Em 2005, quando começou a se revelar o mensalão — de cuja verdadeira extensão o país só iria tomar conhecimento detalhado em 2007, com o julgamento no STF — o choque da desilusão ainda era fraco diante da força da esperança acumulada. Permitia dúvidas. E durante algum tempo, foi possível dar um crédito e aceitar diferentes versões. A de que tudo era mentira, intriga da oposição. A de que sempre foi assim no Brasil. A de que o presidente tinha sido traído, vítima apunhalada pelas costas por companheiros em quem confiara.

A credulidade dos eleitores garantiu sua reeleição e levou o poste Dilma ao direito de ser chamada de presidenta. Incluindo novas emoções, a alimentar novas esperanças. Houve quem se comovesse com o fato de ser a primeira mulher a chegar ao cargo. De minha parte, lembro-me de que em sua posse tive nó na garganta com dois aspectos simbólicos, condensados em imagens solenes. A primeira era a da ex-presa, torturada pelo governo militar, que agora ia de militante a comandante em chefe das forças armadas, passando em revista tropas que não mais a prendiam, mas lhe apresentavam armas em saudação. A segunda foi quando o presidente do Uruguai, José Mujica, a abraçou, num enlace que reunia nossa ex-guerrilheira a um ex-Tupamaro. Lutadores pela liberdade chegavam ao poder.

Depois veio a disputa de novo mandato. O processo do mensalão já escancarara os meandros e antros de Brasília. O país já não tinha desculpas para ignorar onde se metera. 

Estava transparente. Não dava para fingir que não víamos aquilo que José Padilha batizaria de “o mecanismo”. Já sabíamos como era a linha de ação que estava no poder, e como nele pretendia se manter. Na campanha, vimos do que o marketing do João Santana era capaz. Muito mais do que receber dinheiro no exterior, como Duda Mendonça esmiuçara diante das câmeras no mensalão, agora se mentia e agredia o adversário com o desespero de quem tinha medo e percebia a esperança indo embora. Nos vídeos que a TV exibia, sumiam a comida na mesa e os livros nas mãos das crianças, e se sucediam ameaças inventadas contra quem ousasse pensar em votar em Marina Silva.

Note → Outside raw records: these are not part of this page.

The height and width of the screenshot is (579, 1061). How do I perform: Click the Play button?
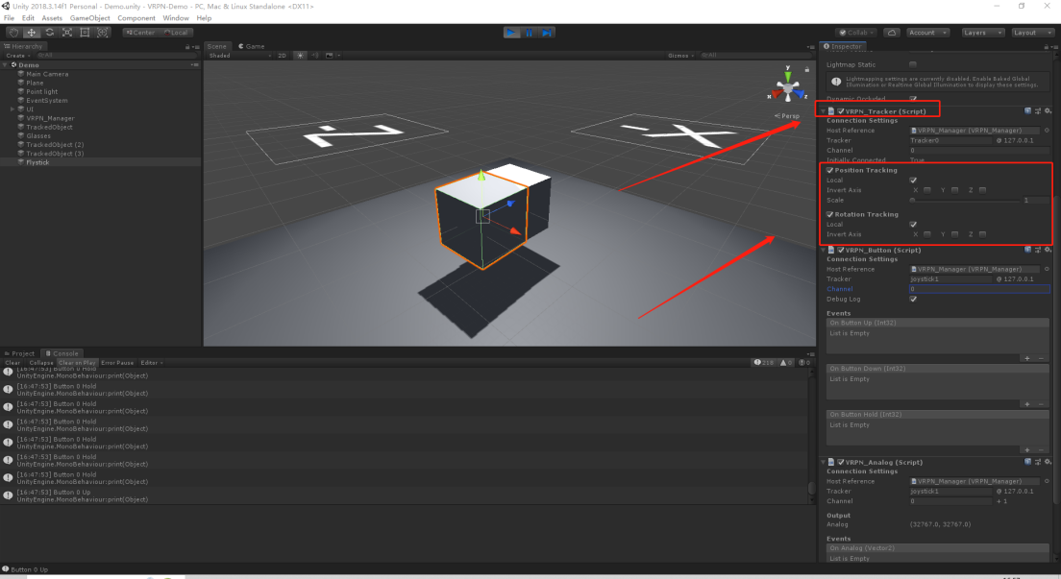coord(511,33)
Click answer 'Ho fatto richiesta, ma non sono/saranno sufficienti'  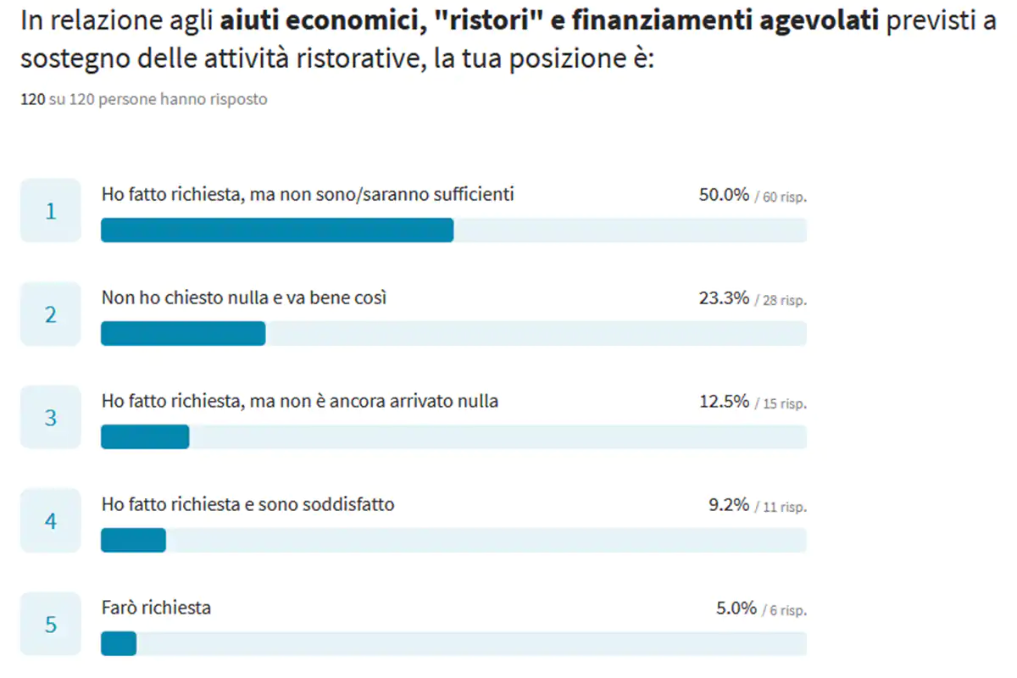[x=308, y=194]
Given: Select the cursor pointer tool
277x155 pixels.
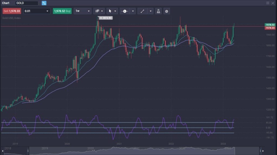Looking at the screenshot, I should 110,11.
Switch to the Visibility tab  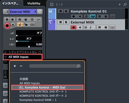click(34, 3)
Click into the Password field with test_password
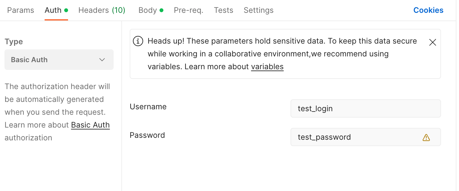The width and height of the screenshot is (459, 191). click(x=356, y=137)
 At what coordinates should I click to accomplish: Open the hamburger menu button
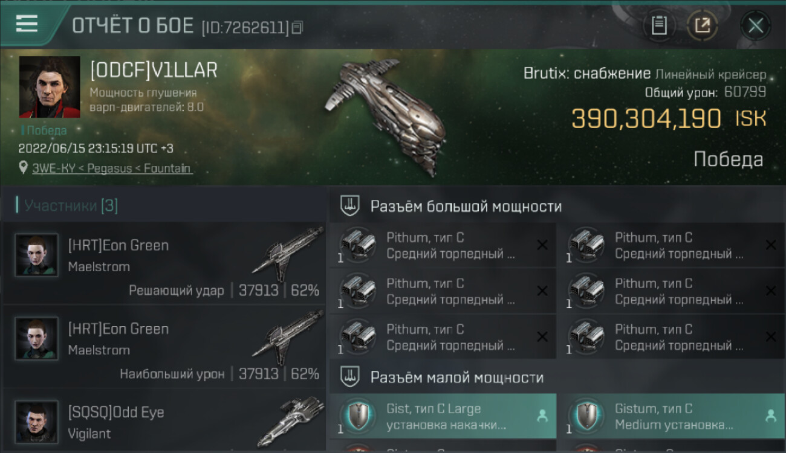point(27,24)
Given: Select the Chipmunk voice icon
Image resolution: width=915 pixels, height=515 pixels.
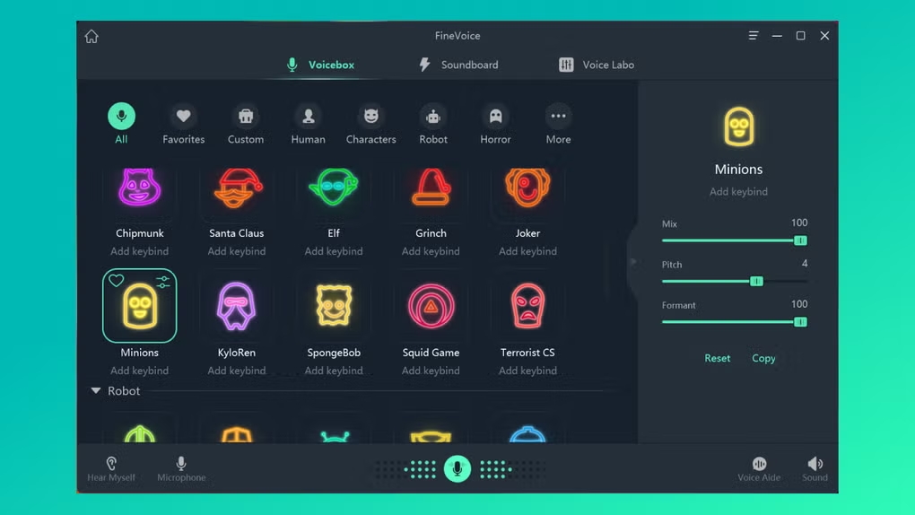Looking at the screenshot, I should coord(139,189).
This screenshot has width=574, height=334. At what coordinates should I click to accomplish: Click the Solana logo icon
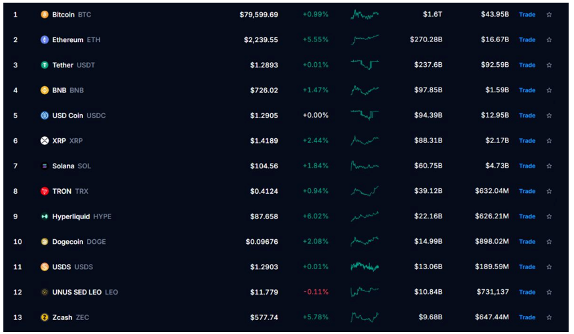click(44, 166)
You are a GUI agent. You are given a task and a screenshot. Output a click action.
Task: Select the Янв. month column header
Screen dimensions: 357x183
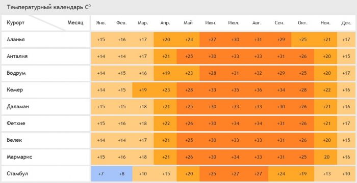tap(101, 23)
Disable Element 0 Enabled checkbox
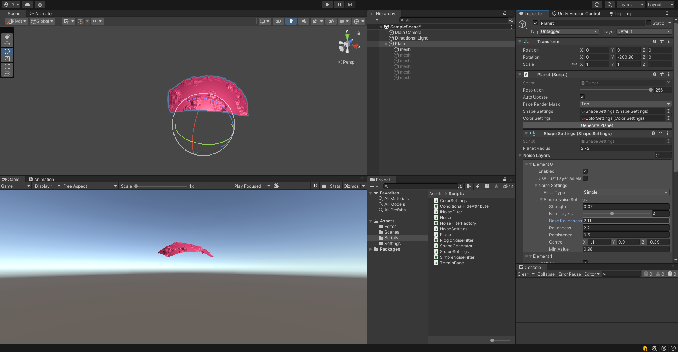This screenshot has height=352, width=678. click(585, 171)
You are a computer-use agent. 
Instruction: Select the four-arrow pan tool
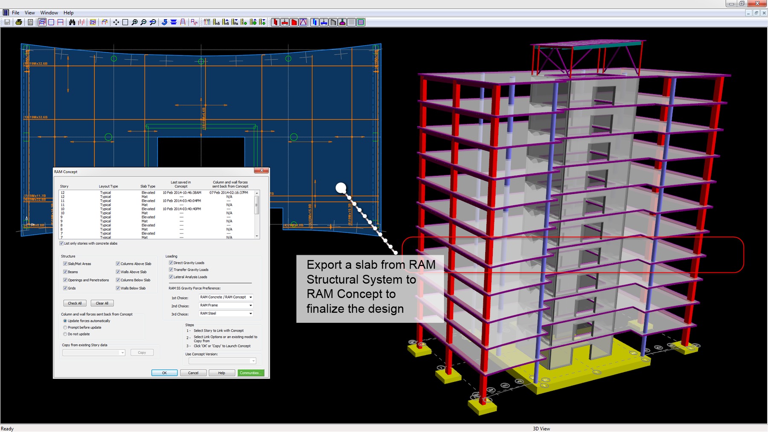point(116,22)
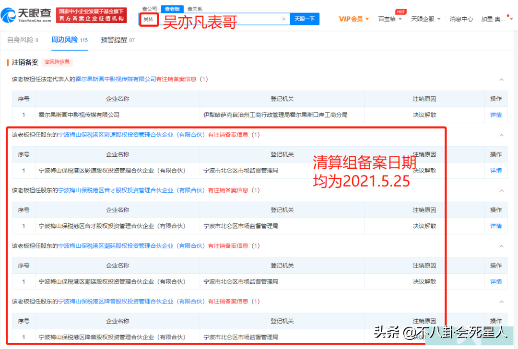Screen dimensions: 518x349
Task: Click the Tianyancha logo
Action: coord(26,15)
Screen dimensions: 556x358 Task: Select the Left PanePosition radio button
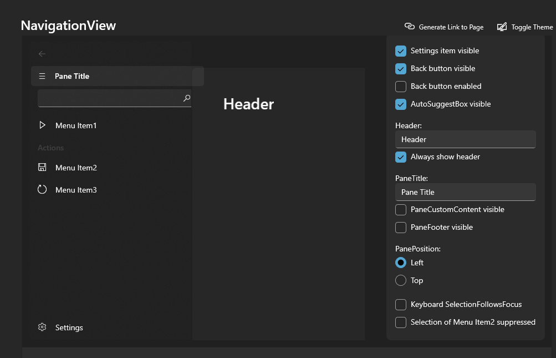coord(400,263)
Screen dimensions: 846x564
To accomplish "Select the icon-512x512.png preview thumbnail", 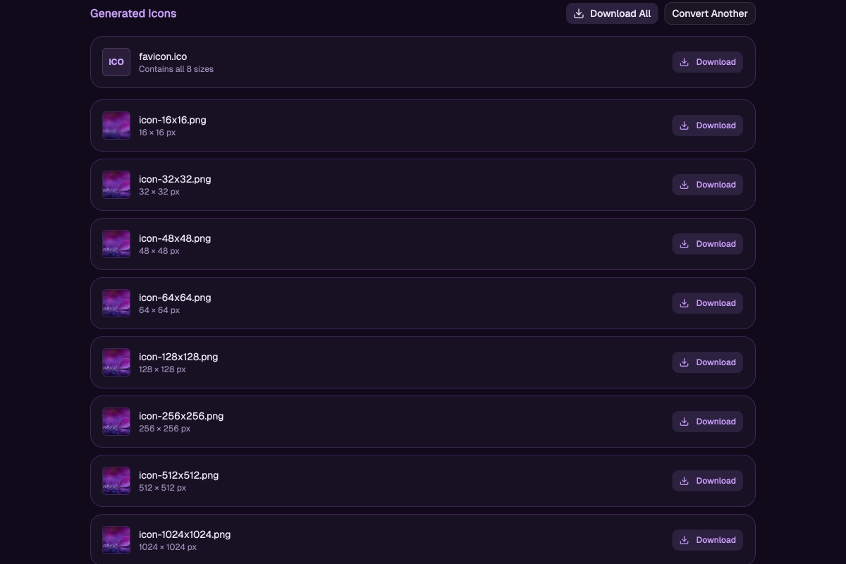I will [x=116, y=481].
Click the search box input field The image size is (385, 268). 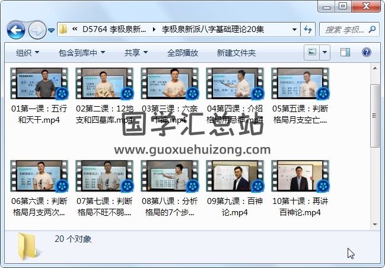tap(345, 29)
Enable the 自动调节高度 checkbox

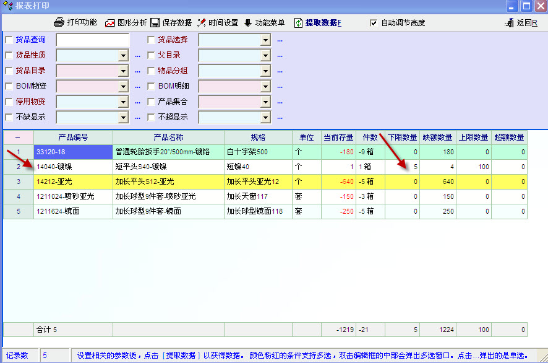(x=374, y=23)
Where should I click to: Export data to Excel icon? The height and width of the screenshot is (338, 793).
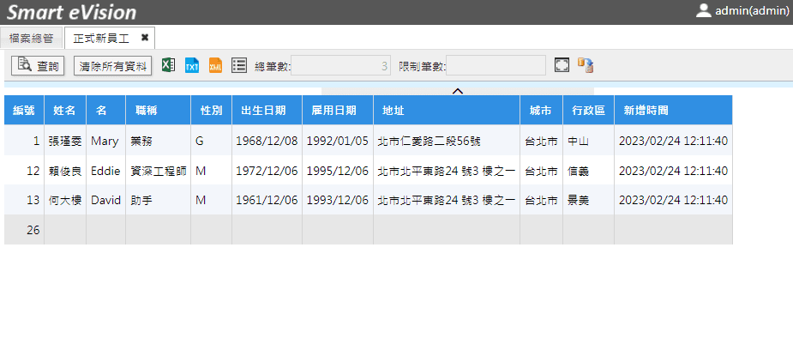tap(168, 65)
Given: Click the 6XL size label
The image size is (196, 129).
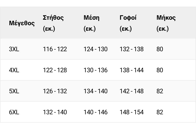Looking at the screenshot, I should (14, 112).
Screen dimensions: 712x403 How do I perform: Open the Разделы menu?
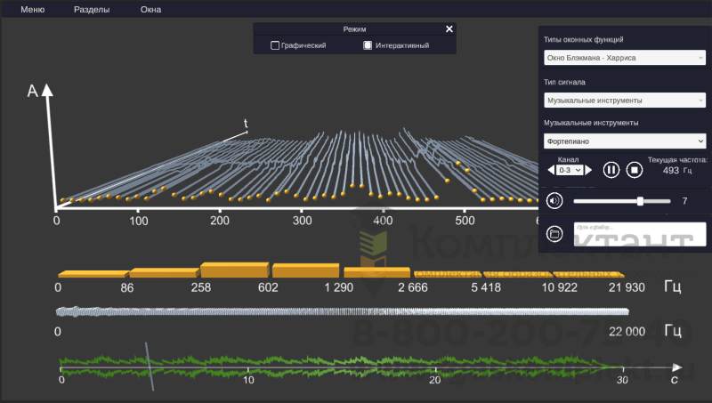click(x=92, y=10)
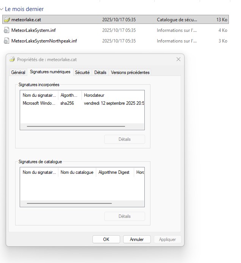Screen dimensions: 241x263
Task: Click the embedded signatures horizontal scrollbar
Action: coord(76,126)
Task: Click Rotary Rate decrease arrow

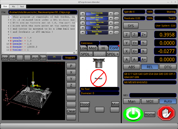Action: click(82, 32)
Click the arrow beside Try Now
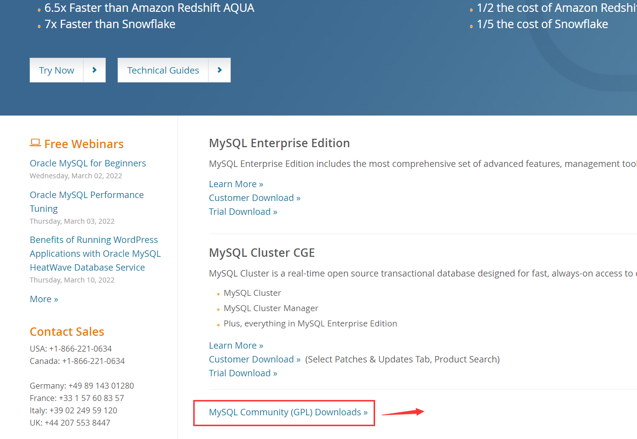This screenshot has width=637, height=439. [x=94, y=70]
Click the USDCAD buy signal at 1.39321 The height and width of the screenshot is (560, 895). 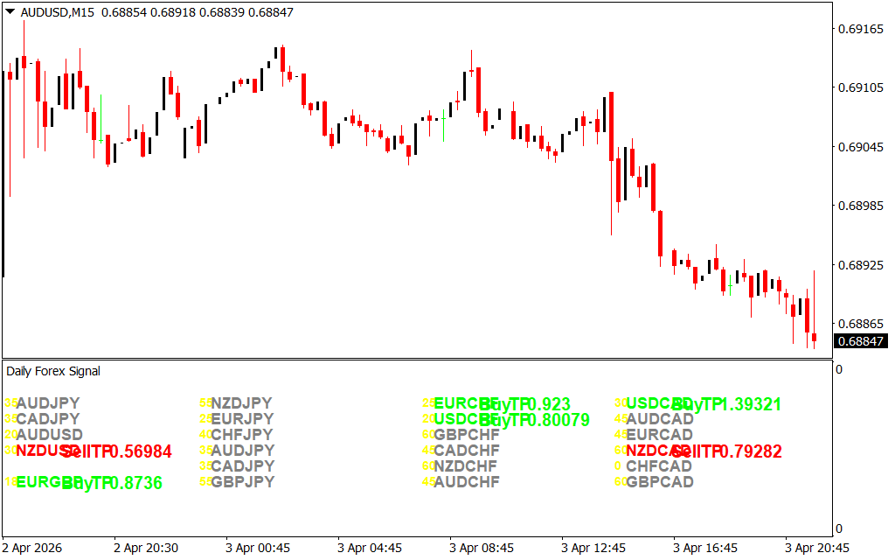coord(704,403)
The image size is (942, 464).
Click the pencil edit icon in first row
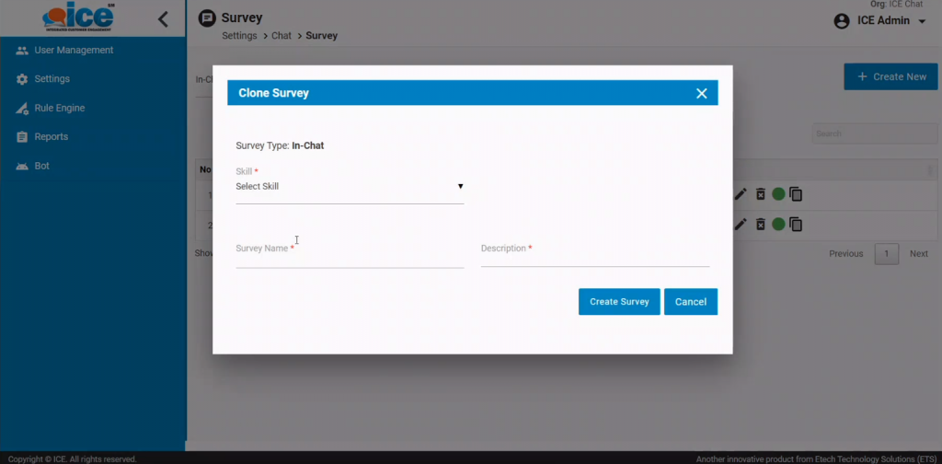click(x=741, y=194)

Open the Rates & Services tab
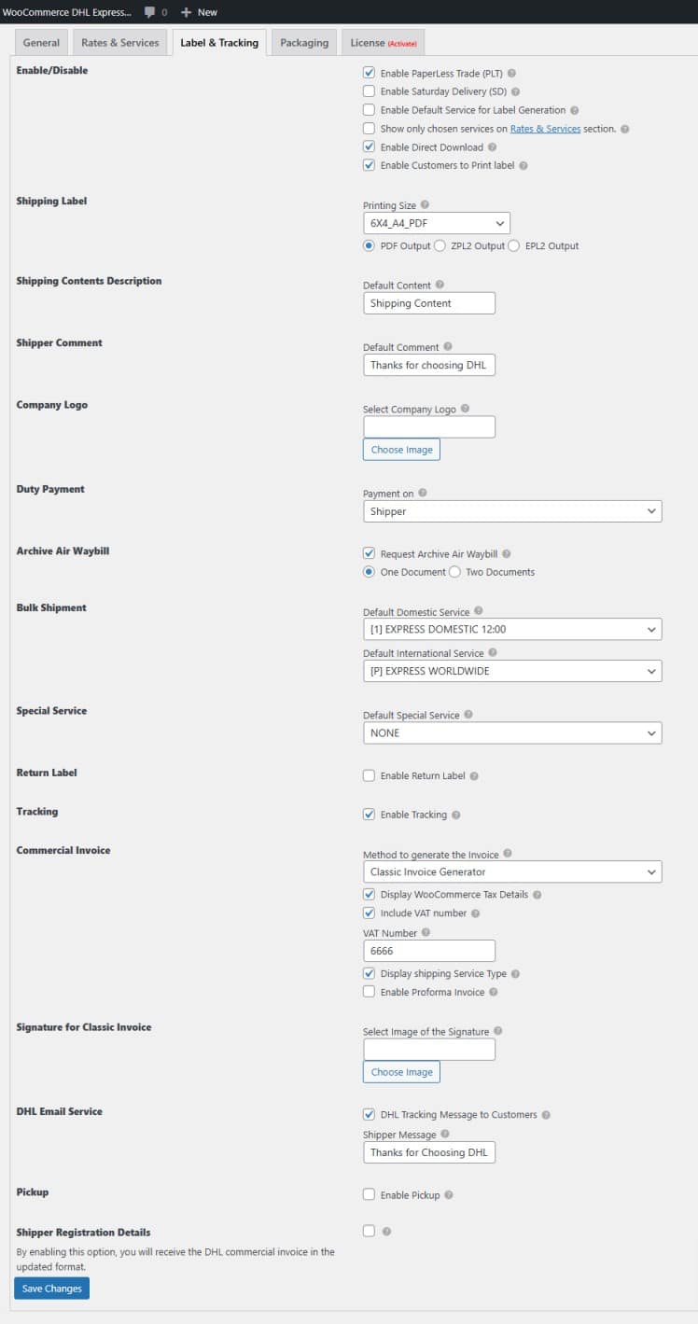(120, 43)
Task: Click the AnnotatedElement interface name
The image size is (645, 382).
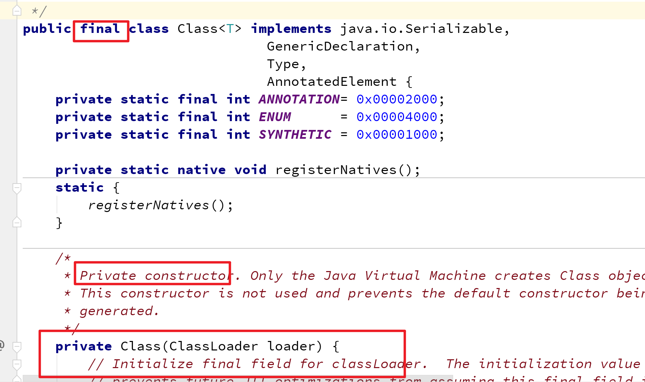Action: [331, 82]
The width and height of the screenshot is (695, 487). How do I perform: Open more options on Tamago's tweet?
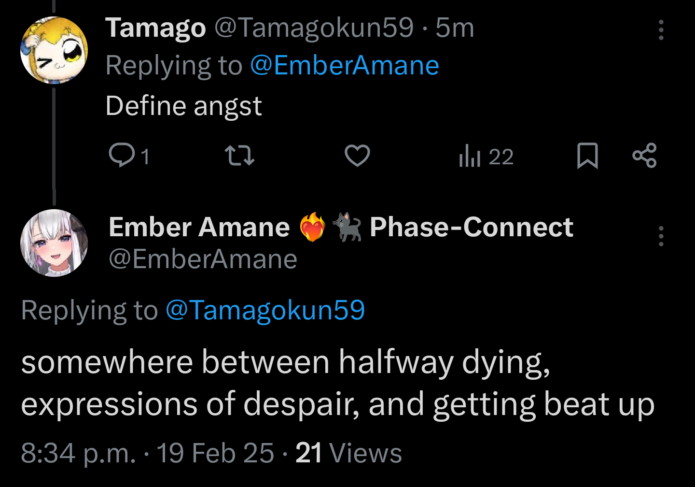point(661,30)
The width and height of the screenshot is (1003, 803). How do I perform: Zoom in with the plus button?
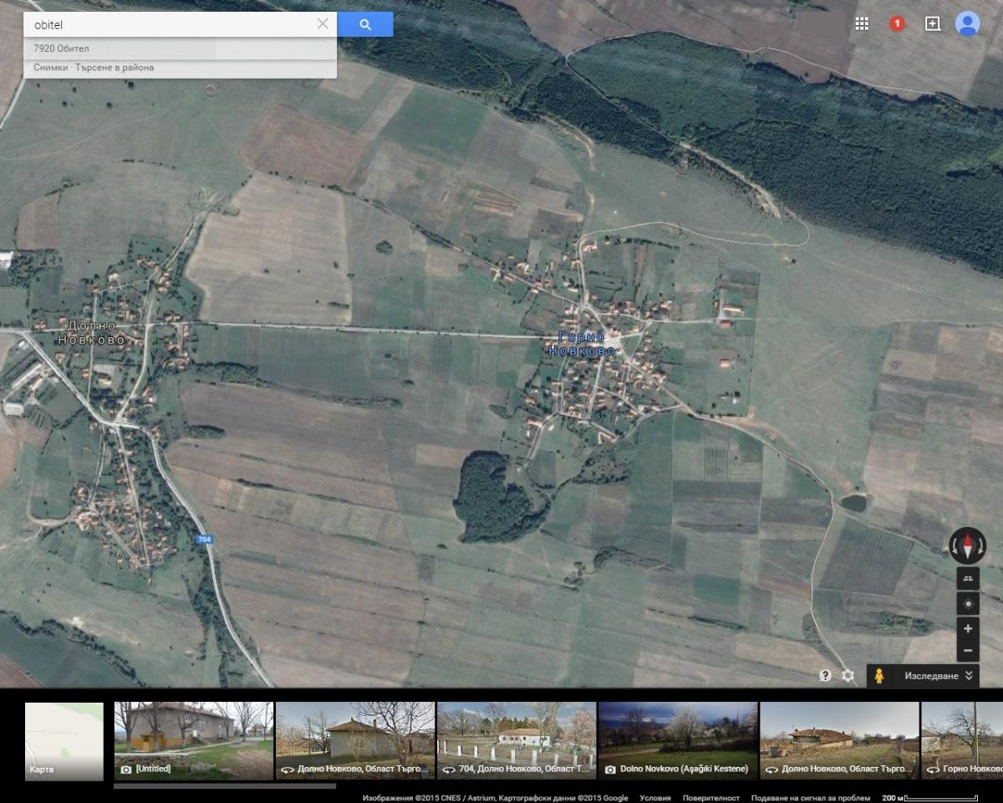pos(968,628)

O provérbio fala em “além da queda, coice”. O que vimos foi “além da raiva, mentira”. Nascidas da desesperança e do medo de perder o poder. Só importava manter-se lá a qualquer preço. E hoje temos uma noção bem mais precisa de como foi alto esse preço pago adiantado — embora ainda estejamos longe de fechar a tampa de toda a roubalheira e chegar a somas finais, que sintetizem o prejuízo total aos cofres públicos e ao país. Só temos certeza é de que foi além da imaginação. E constatamos que o preço trazia Temer, vice dela transformado em presidente nosso, apoiado pelo quadrilhão que incluía corridinha com mala e mais uma sala cheia de dinheiro. E que Aécio não fora uma alternativa, mas apenas outro caso — com o mesmo linguajar chulo, a mesma promiscuidade com bandidos, as malas repletas que conhecíamos desde os aloprados.

No entanto, os votos de Ano Novo há pouco mostraram como a população percebe outro aspecto destes dias que estamos vivendo e que, igualmente fruto da desesperança, nos tem marcado nos últimos tempos. Tende a se acentuar neste ano de eleições que começa com data para um julgamento do próprio Lula, sob a ameaça de desrespeito à decisão judicial, mediante conclamação para reações violentas. Mas tanto pessoalmente quanto pela televisão, vimos pessoas que, ao desejarem paz em 2018, explicavam: “com menos raiva” ou “sem rancor”.

Dá um certo alento. Rancor é ressentimento raivoso que se guarda, fermentando no que Cora Rónai bem definiu como a densa baba do ódio. Desejar um país sem rancor é um bom voto para 2018, quaisquer que sejam em outubro os votos nas urnas. Já estamos fazendo besteira demais nesta nossa terra que segue aos trambolhões, enquanto a desigualdade se mantém, os políticos não fazem nada eficiente — e ainda atrapalham quem quer trabalhar. Não é bom para ninguém que a campanha eleitoral ( e o que dela resultar) se converta em um processo de vingança, em que o rancor vença a esperança.

A todos, feliz 2018. Com meus votos de “Fora, rancor!”